In 1894 the Western Electric Company of Chicago decided to erect a factory at the intersection of West Street and Bethune Street in New York's Greenwich Village. In 1907 the American Telephone and Telegraph Company decided to bring together all of its scattered development facilities (including the Boston laboratory that had evolved from Alexander Graham Bell's original attic workshop) and center them at the site.
AT&T and Western Electric sought out engineers and scientists who were eminent in their field and by the mid-1920's inventions such as talking motion pictures, radar, the vacuum tube, the microphone, the phonograph, black and white television, color television, stereo sound, and the computer were being invented in what would soon become known as Bell Labs. By 1966 however, Bell Telephone Laboratories had set up a major new research center in Summit, New Jersey. And the West Street site was put up for sale.
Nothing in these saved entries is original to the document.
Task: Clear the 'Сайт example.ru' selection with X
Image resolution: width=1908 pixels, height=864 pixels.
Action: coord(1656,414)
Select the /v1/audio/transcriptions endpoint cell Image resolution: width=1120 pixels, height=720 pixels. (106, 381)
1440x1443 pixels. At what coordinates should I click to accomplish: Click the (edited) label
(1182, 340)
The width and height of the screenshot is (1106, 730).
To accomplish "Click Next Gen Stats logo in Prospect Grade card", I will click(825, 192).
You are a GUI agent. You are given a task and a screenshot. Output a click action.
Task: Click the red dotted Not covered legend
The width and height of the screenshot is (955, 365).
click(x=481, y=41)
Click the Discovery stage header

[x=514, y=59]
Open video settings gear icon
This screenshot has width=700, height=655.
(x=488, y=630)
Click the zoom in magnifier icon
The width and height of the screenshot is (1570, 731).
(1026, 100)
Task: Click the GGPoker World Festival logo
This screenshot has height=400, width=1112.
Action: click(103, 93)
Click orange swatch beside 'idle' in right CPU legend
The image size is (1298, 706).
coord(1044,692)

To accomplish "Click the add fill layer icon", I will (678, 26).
When Roger Stevens, Chairman of the National Council on the Arts, learned of its availability, he and J. M. Kaplan acted swiftly to arrange for its purchase. The J. M. Kaplan Fund had previously been renovating old lofts and brownstones in the area to provide needed living and studio space for artists who could not afford spiraling middle-income rents. The Bell Labs site was the answer to a dream.
Westbeth could easily have become a warehouse or a factory, or even a tenement. That it became instead a haven for artists is a fitting tribute to the contributions to civilization that were made here.